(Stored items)
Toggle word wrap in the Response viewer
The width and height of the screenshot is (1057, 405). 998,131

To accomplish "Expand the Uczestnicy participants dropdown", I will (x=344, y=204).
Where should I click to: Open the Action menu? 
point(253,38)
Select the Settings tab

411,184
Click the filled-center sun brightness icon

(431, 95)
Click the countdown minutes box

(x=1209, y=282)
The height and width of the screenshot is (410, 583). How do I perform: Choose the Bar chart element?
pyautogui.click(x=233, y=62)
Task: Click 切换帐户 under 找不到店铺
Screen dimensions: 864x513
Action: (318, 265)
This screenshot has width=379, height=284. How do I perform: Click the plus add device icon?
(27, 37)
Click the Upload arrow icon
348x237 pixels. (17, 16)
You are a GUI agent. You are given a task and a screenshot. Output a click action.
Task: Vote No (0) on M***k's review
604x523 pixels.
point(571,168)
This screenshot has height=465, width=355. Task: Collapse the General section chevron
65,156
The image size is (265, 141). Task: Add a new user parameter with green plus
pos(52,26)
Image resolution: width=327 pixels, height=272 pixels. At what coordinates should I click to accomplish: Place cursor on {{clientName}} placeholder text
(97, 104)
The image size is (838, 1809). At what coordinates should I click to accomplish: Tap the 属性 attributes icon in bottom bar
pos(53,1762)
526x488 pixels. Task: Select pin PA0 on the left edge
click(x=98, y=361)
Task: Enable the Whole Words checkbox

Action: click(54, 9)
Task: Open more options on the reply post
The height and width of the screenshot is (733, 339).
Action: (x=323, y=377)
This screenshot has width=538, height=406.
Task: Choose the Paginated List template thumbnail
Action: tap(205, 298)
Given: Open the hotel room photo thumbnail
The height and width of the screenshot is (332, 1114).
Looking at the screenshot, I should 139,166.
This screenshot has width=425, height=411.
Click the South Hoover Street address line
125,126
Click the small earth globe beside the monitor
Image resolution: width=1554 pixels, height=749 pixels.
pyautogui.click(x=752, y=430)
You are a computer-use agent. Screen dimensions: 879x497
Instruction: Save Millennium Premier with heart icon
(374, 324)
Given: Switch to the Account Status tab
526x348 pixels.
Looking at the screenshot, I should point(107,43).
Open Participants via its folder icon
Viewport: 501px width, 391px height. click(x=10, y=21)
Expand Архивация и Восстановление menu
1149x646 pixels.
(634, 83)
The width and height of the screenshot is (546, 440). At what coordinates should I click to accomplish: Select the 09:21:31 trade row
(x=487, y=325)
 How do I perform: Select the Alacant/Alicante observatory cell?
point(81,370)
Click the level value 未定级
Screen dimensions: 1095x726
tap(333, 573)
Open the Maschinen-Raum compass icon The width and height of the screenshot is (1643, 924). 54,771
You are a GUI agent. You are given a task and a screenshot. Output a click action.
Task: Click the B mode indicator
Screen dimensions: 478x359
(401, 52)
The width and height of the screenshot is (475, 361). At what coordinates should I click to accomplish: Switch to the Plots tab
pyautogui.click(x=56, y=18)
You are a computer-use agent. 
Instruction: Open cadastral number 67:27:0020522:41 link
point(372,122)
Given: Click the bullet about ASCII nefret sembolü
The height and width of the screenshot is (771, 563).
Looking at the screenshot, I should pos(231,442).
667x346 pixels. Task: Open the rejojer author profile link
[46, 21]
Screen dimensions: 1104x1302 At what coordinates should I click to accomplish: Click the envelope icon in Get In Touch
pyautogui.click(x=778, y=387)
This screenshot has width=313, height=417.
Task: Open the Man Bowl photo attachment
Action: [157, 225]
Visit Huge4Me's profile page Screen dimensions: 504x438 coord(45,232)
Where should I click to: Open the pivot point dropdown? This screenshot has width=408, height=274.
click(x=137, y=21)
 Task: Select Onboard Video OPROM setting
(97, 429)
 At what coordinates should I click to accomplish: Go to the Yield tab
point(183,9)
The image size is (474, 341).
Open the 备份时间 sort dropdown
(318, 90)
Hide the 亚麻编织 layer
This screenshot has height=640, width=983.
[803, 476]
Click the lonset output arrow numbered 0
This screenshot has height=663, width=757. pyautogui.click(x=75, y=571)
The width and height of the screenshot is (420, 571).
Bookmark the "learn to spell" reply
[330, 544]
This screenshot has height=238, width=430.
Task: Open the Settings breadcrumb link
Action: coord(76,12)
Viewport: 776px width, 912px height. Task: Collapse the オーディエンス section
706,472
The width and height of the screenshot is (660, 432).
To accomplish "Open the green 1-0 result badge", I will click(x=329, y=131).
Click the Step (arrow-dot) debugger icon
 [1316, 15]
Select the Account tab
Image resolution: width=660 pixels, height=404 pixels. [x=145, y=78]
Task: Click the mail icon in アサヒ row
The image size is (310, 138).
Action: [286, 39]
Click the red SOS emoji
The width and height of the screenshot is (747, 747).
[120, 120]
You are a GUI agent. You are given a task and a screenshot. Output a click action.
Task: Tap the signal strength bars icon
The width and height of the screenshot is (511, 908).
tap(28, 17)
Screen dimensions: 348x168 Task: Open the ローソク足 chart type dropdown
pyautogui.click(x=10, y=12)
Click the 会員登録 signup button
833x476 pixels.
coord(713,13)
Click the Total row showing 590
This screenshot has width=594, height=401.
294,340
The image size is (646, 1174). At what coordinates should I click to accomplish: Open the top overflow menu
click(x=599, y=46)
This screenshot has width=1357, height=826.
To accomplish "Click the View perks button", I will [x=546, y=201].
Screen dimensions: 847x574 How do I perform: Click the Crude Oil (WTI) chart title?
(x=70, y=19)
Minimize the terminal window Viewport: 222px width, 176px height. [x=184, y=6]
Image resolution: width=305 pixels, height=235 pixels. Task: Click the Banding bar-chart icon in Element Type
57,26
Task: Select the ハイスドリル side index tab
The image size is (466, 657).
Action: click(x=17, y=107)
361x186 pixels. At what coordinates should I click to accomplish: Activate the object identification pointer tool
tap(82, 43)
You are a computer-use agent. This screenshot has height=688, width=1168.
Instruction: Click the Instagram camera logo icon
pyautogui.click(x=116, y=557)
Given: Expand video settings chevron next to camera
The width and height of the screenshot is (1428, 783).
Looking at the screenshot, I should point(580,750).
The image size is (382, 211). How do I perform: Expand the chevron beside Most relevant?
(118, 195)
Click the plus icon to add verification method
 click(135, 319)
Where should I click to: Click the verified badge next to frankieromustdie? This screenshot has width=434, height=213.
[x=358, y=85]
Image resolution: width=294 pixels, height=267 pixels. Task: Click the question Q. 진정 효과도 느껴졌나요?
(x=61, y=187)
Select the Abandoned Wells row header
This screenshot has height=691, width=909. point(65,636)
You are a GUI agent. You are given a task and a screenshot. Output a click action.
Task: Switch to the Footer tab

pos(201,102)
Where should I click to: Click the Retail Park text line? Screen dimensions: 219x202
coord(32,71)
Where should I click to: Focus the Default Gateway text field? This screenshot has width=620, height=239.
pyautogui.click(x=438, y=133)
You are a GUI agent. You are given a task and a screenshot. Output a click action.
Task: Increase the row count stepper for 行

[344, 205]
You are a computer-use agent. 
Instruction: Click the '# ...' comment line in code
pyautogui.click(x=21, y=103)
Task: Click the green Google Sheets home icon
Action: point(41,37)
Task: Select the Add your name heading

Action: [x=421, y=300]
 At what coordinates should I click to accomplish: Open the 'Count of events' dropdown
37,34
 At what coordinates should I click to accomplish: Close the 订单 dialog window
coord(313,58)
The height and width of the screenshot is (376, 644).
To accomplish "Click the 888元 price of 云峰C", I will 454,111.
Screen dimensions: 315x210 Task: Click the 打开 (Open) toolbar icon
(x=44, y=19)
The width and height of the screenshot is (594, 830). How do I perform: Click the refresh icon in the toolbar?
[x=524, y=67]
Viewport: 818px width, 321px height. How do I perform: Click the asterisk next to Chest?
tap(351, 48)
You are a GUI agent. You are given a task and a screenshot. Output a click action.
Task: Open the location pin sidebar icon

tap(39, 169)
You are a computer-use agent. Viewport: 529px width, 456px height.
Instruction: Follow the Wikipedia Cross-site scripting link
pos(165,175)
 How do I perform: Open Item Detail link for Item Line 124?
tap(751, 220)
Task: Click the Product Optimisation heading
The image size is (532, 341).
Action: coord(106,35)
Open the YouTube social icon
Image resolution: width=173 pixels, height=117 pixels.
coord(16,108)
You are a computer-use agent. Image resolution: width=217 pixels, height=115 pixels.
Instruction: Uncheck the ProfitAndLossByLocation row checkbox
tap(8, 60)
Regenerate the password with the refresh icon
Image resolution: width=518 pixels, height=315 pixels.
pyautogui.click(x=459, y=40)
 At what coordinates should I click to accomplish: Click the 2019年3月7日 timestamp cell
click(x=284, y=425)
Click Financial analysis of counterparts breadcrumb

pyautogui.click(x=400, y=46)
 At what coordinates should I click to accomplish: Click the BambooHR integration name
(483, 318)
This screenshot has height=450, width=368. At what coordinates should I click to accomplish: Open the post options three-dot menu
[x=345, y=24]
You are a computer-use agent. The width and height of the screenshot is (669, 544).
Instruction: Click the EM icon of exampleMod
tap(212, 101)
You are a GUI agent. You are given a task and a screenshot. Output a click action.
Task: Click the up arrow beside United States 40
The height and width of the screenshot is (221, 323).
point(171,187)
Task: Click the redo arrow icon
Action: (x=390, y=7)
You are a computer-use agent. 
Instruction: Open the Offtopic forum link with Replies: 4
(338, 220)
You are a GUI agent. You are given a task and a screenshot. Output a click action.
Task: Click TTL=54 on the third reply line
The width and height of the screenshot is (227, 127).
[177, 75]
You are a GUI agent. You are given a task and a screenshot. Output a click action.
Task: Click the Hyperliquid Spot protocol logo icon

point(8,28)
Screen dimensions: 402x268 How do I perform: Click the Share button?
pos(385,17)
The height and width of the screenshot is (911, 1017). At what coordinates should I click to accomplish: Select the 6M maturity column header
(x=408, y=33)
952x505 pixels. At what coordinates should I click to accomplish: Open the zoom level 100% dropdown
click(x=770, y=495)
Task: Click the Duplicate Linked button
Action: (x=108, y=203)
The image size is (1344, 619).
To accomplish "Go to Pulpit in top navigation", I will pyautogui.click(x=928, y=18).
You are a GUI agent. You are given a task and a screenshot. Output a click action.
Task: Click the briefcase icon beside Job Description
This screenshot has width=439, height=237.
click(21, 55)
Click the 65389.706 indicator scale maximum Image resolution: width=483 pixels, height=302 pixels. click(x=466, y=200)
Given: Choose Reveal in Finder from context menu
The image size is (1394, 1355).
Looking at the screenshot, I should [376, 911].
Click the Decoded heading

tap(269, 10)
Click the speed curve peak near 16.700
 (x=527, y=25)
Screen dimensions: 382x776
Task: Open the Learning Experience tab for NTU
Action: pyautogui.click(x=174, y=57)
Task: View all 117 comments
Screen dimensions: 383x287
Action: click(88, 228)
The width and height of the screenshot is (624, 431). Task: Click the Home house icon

_AIM OF THE EXERCISE_
The answer should be nothing but the number of lines above that contain "indicator".

_RESPONSE TO THIS EXERCISE_
2